··· Data section ···
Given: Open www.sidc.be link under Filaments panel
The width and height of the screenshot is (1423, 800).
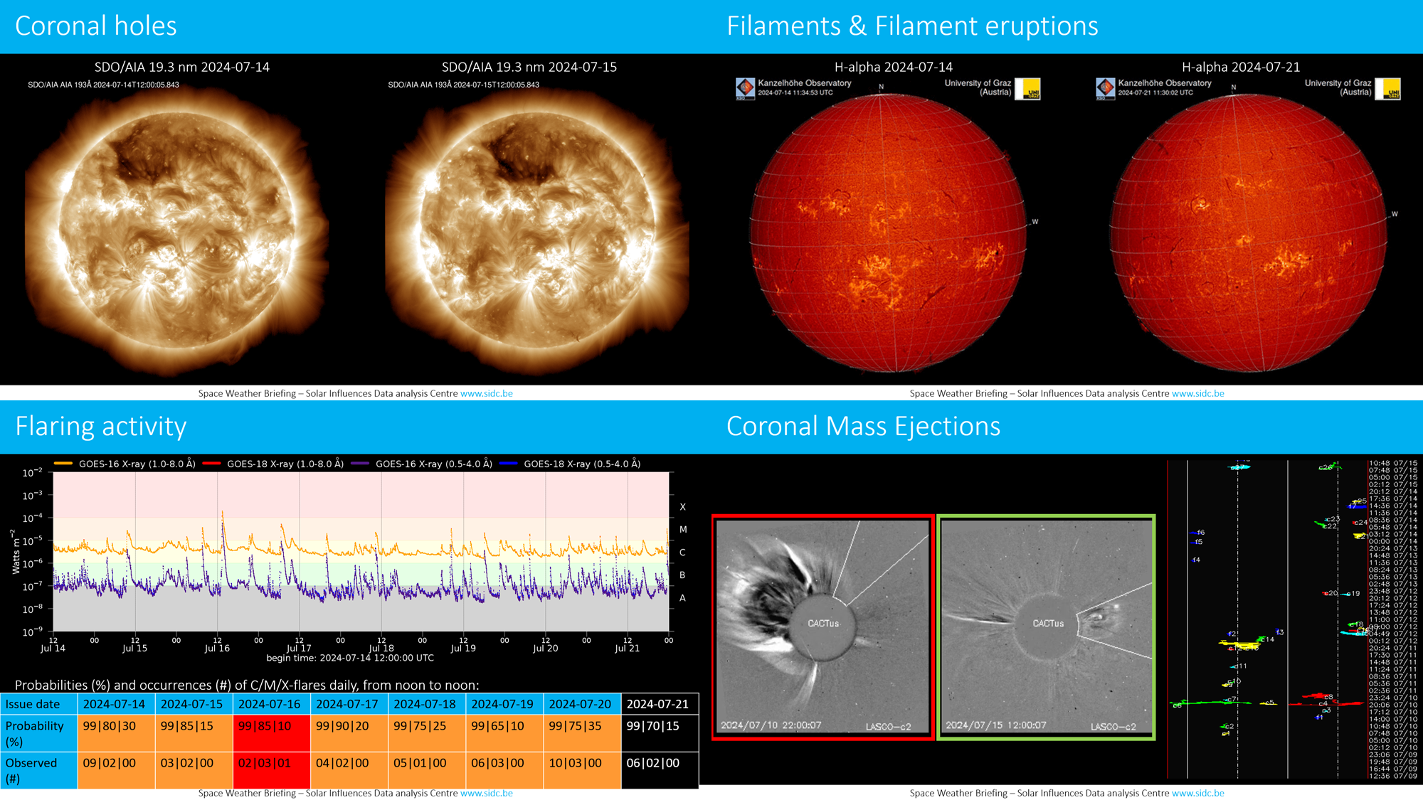Looking at the screenshot, I should [x=1197, y=393].
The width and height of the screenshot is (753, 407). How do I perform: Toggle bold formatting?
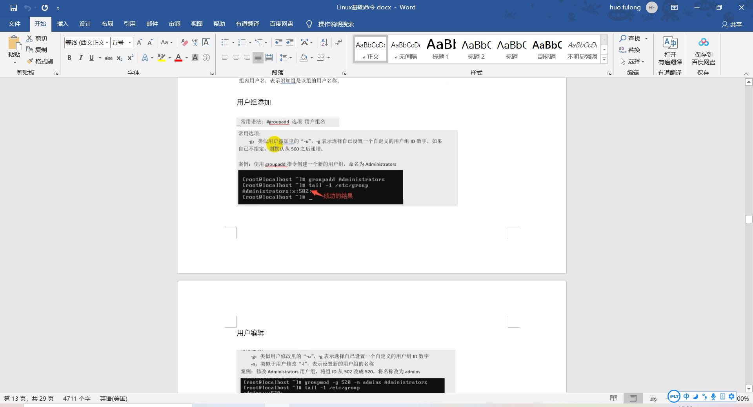pyautogui.click(x=69, y=58)
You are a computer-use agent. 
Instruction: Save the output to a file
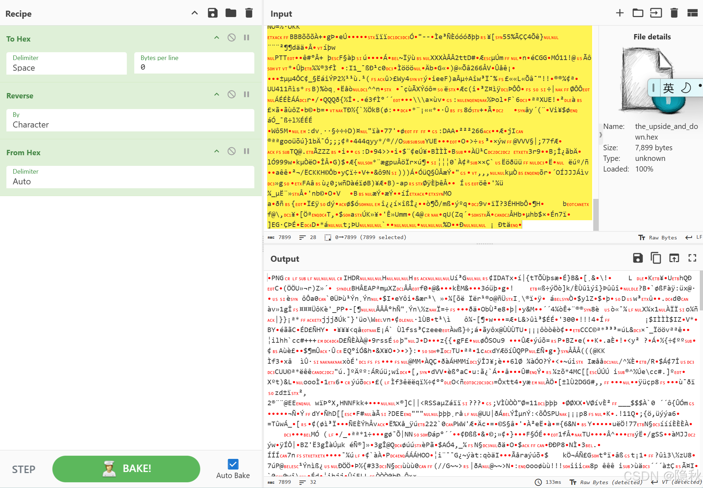tap(638, 258)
···
Give the records back verbatim, pictures excluded.

§ **Exercise answer**:
Given: Open www.sidc.be link under Filaments panel
The width and height of the screenshot is (1423, 800).
Looking at the screenshot, I should [x=1197, y=393].
The width and height of the screenshot is (753, 407). How do I perform: Toggle bold formatting?
pyautogui.click(x=69, y=58)
You are a computer-use agent. 
Instruction: Save the output to a file
tap(638, 258)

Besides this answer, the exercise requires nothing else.